Reputation:
Does anyone know how to maintain text formatting when using XPath to extract data?
I am currently extracting all blocks
<div class="info">
<h5>title</h5>
text <a href="somelink">anchor</a>
</div>
from a page. The problem is when I access the nodeValue, I can only get plain text. How can I capture the contents including formatting, i.e. the h5 and a still in the code?
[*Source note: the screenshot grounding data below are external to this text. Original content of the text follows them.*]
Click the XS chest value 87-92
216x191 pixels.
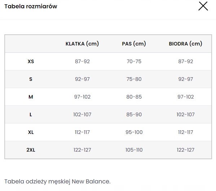(82, 61)
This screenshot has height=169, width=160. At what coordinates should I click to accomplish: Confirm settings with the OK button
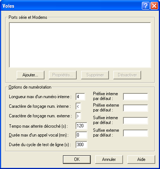tap(77, 159)
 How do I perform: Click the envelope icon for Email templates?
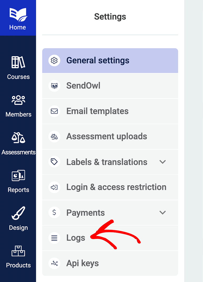[54, 111]
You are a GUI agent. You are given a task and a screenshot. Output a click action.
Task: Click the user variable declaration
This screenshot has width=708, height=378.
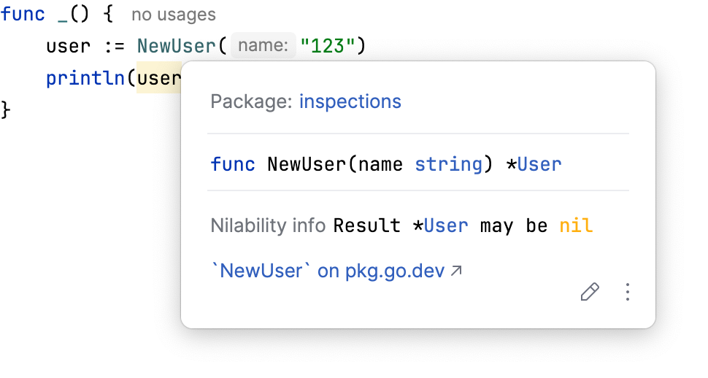click(x=68, y=47)
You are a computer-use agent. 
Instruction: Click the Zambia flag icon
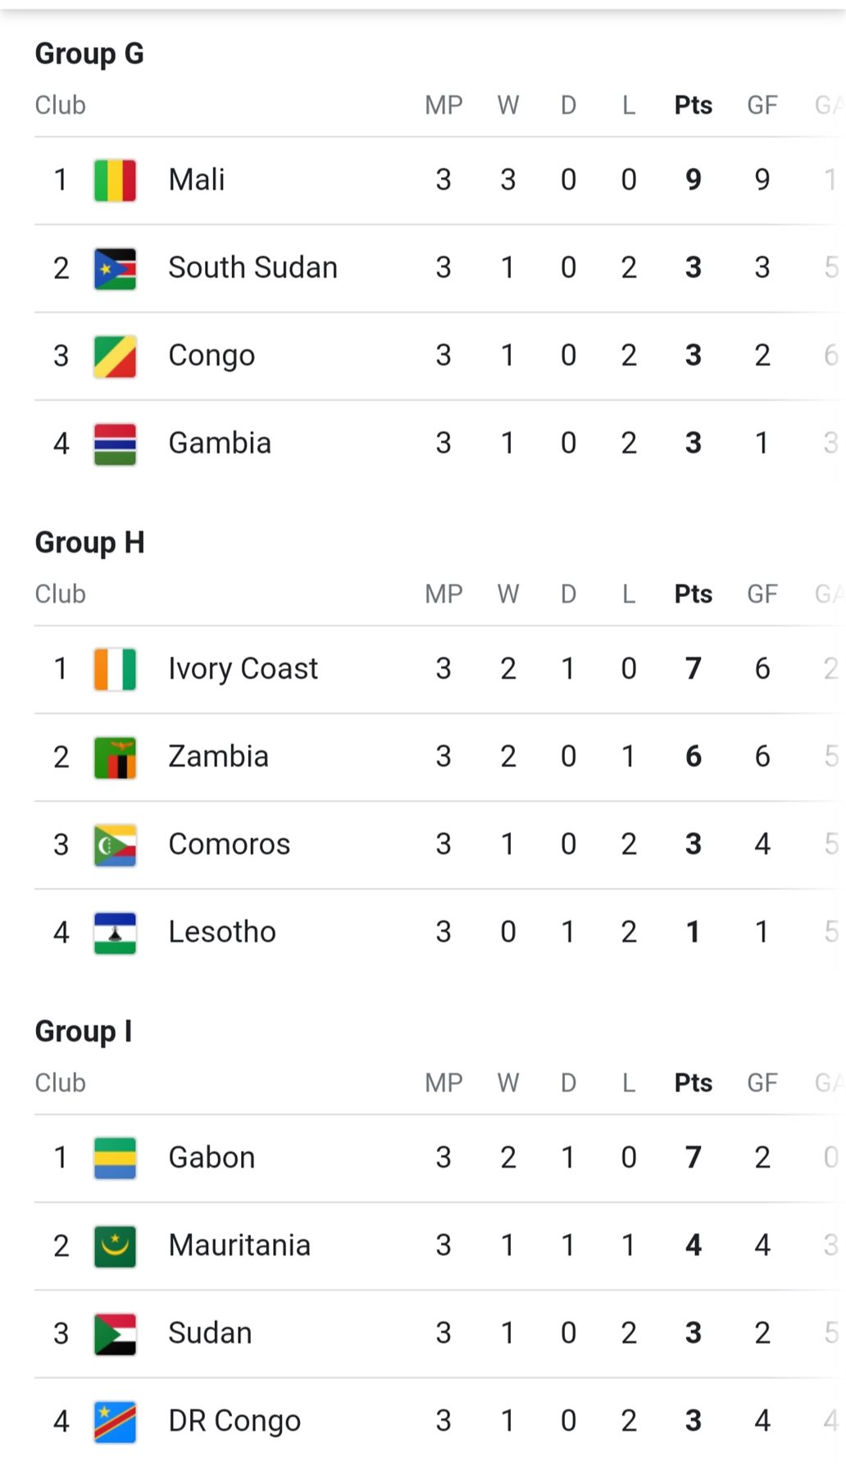click(115, 757)
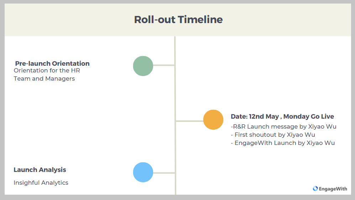This screenshot has height=200, width=355.
Task: Click the connector line beside the orange circle
Action: click(x=189, y=121)
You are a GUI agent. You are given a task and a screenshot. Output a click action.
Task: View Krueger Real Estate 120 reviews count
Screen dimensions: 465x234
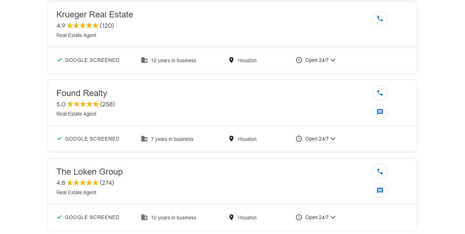[x=107, y=26]
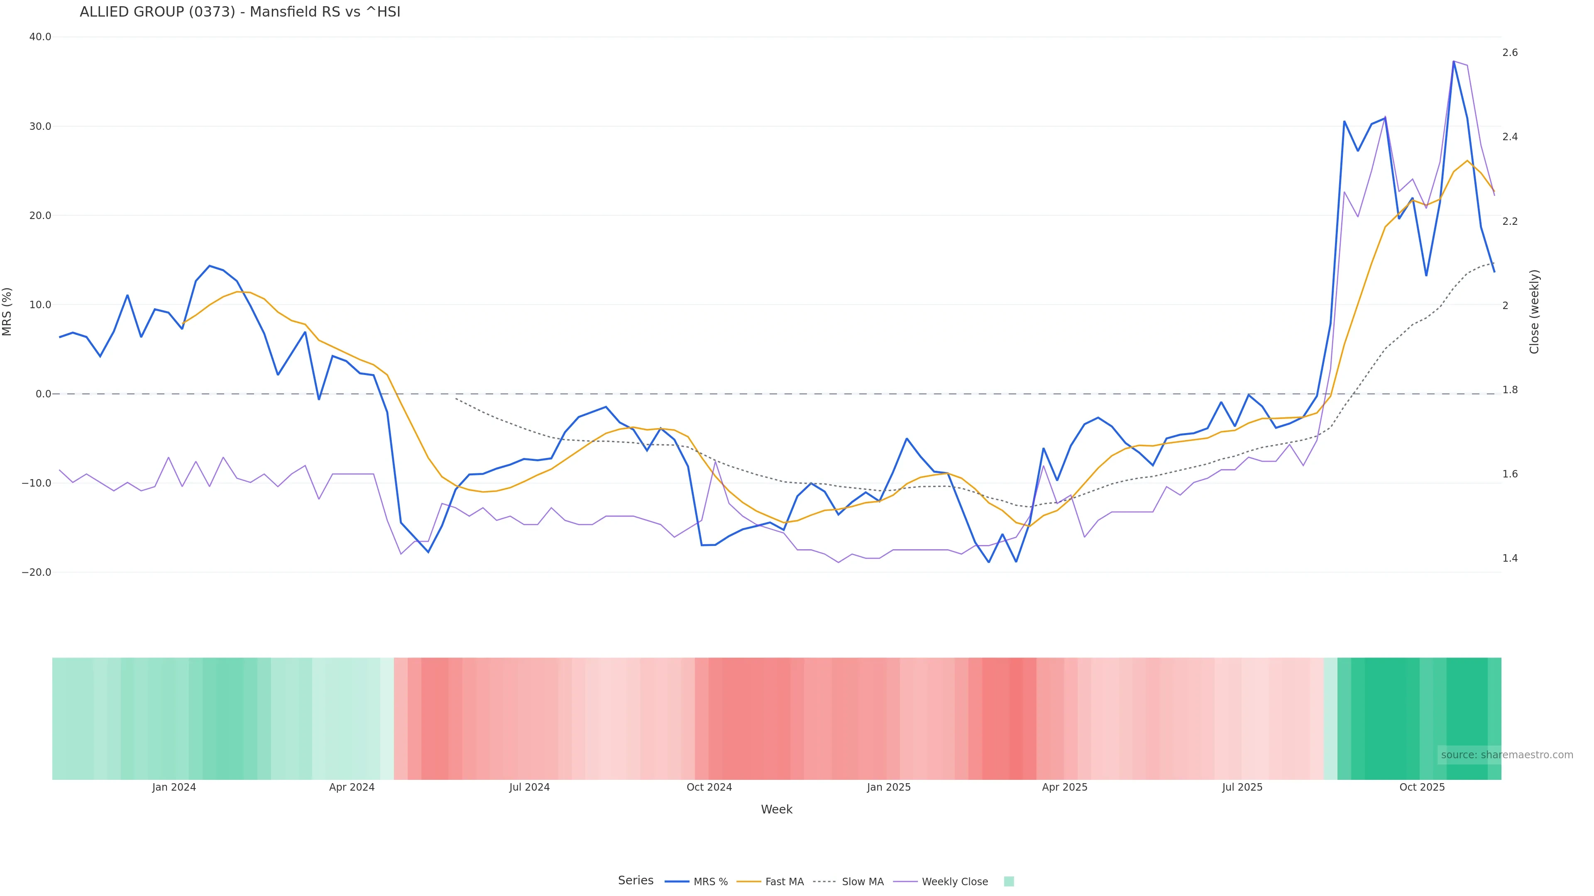The height and width of the screenshot is (896, 1594).
Task: Click the 0.0 left axis tick label
Action: (x=43, y=394)
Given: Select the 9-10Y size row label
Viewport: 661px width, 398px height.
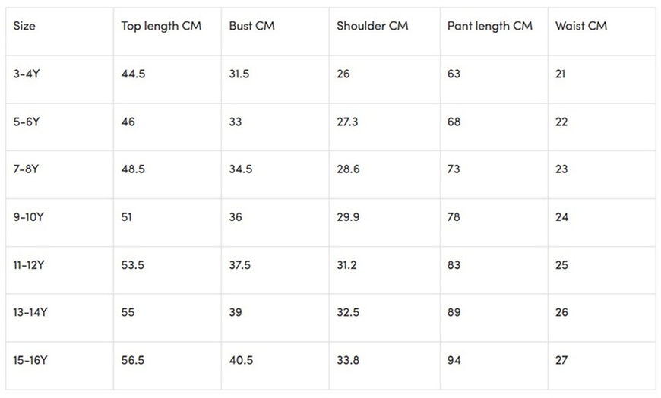Looking at the screenshot, I should [x=29, y=217].
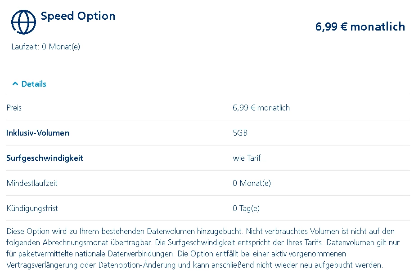This screenshot has width=414, height=273.
Task: Click the 6,99 € monatlich table value
Action: coord(261,108)
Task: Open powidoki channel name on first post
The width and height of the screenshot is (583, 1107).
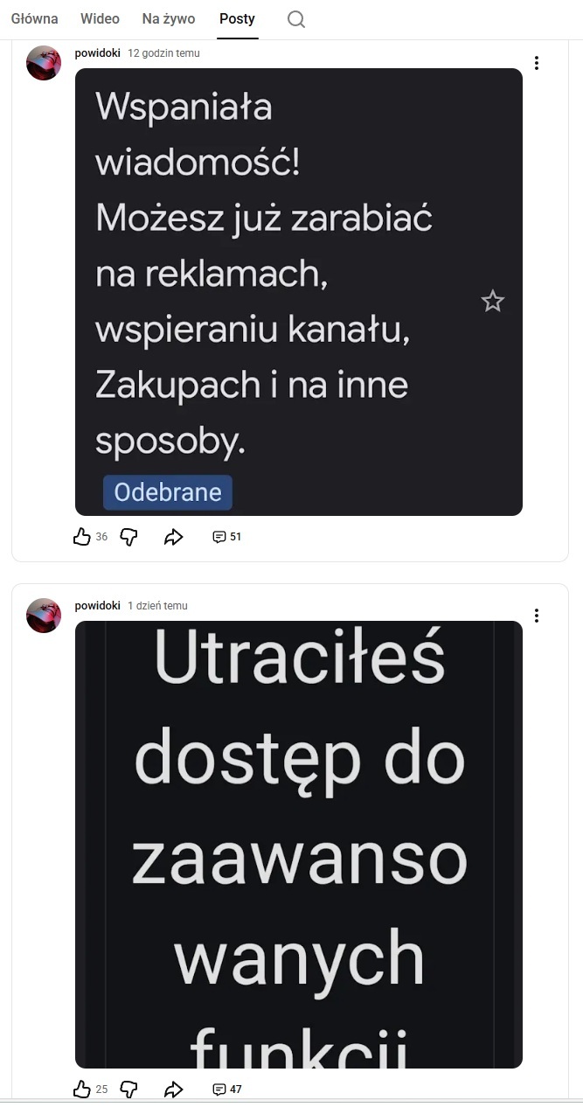Action: [x=98, y=53]
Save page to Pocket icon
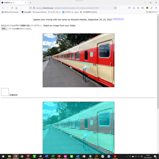This screenshot has height=159, width=159. click(129, 8)
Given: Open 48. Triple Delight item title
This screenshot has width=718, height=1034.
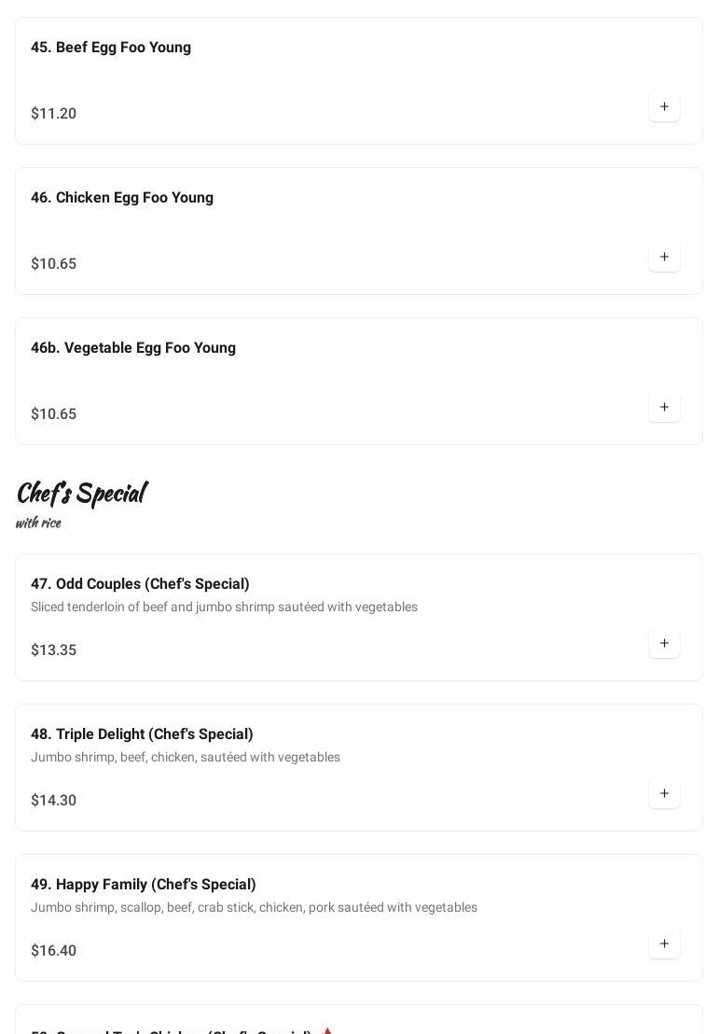Looking at the screenshot, I should (142, 734).
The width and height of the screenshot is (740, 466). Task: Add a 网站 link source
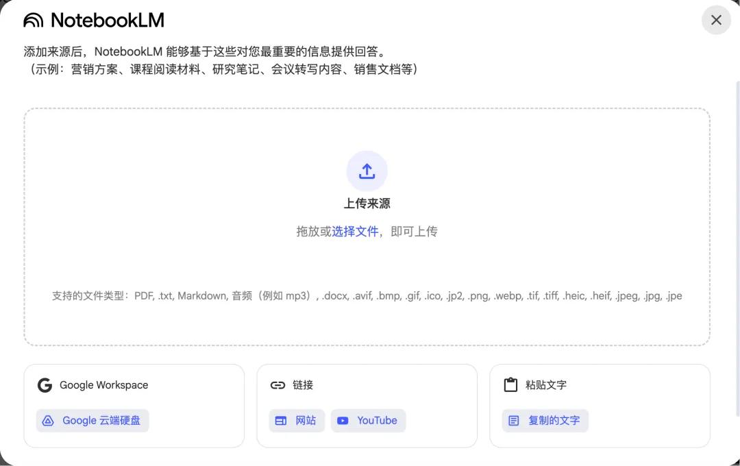(297, 421)
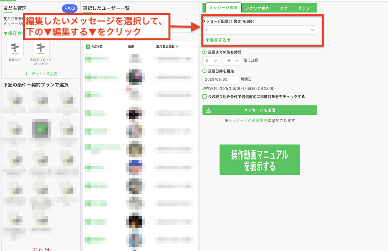Viewport: 388px width, 251px height.
Task: Select the 送信までの待ち時間 radio button
Action: [x=204, y=52]
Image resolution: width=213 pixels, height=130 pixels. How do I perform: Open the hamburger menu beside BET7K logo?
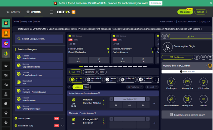(51, 12)
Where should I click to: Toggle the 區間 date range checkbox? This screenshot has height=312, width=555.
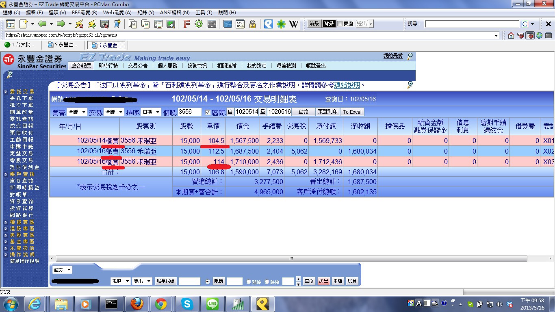(x=208, y=112)
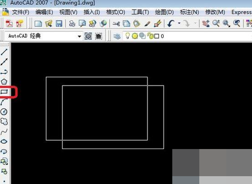This screenshot has width=252, height=184.
Task: Select the Revision Cloud tool
Action: click(4, 121)

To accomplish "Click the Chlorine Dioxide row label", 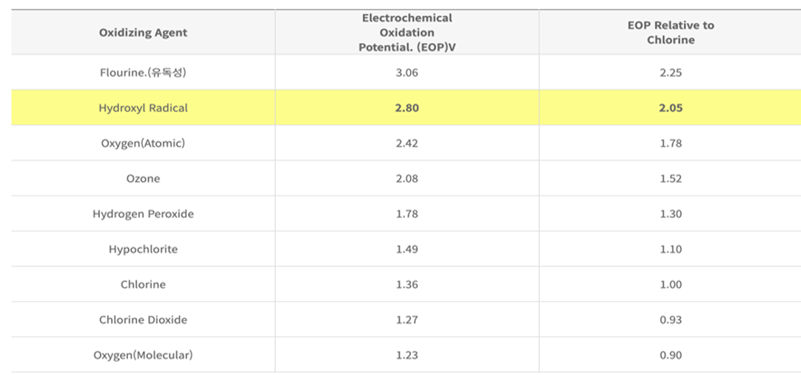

Thanks in advance. I have searched every combination imaginable on Google and no luck.
Upvotes: 1
Views: 2306
Reputation: 243459
The XPath language is designed to be embedded in another language (such as DOM API, XSLT, XQuery, ...) and cannot be used standalone. The original question does not specify what is the desired embedding.
Below is a very simple and short solution when XPath is embedded in XSLT.
This transformation:
<xsl:stylesheet version="1.0"
xmlns:xsl="http://www.w3.org/1999/XSL/Transform">
<xsl:output omit-xml-declaration="yes"/>
<xsl:template match="div[@class='info']">
<xsl:copy-of select="."/>
</xsl:template>
</xsl:stylesheet>
when applied on this xml document:
<html>
<body>
<div class="info">
<h1>title1</h1> text1
<a href="somelink1">anchor1</a>
</div>
Something else here
<div class="info">
<h2>title2</h2> text2
<a href="somelink2">anchor2</a>
</div>
Something else here
<div class="info">
<h3>title3</h3> text3
<a href="somelink3">anchor3</a>
</div>
</body>
</html>
produces the wanted result:
<div class="info">
<h1>title1</h1> text1
<a href="somelink1">anchor1</a>
</div>
Something else here
<div class="info">
<h2>title2</h2> text2
<a href="somelink2">anchor2</a>
</div>
Something else here
<div class="info">
<h3>title3</h3> text3
<a href="somelink3">anchor3</a>
</div>
Upvotes: 1
Reputation: 7594
I would like to add to Ciaran McNulty answer
You can do the same in SimpleXml like:
$simplexml->node->asXml(); // saveXml() is now an alias
And to expand on the quote
The NodeValue of an element is really the textual value, not the structured XML.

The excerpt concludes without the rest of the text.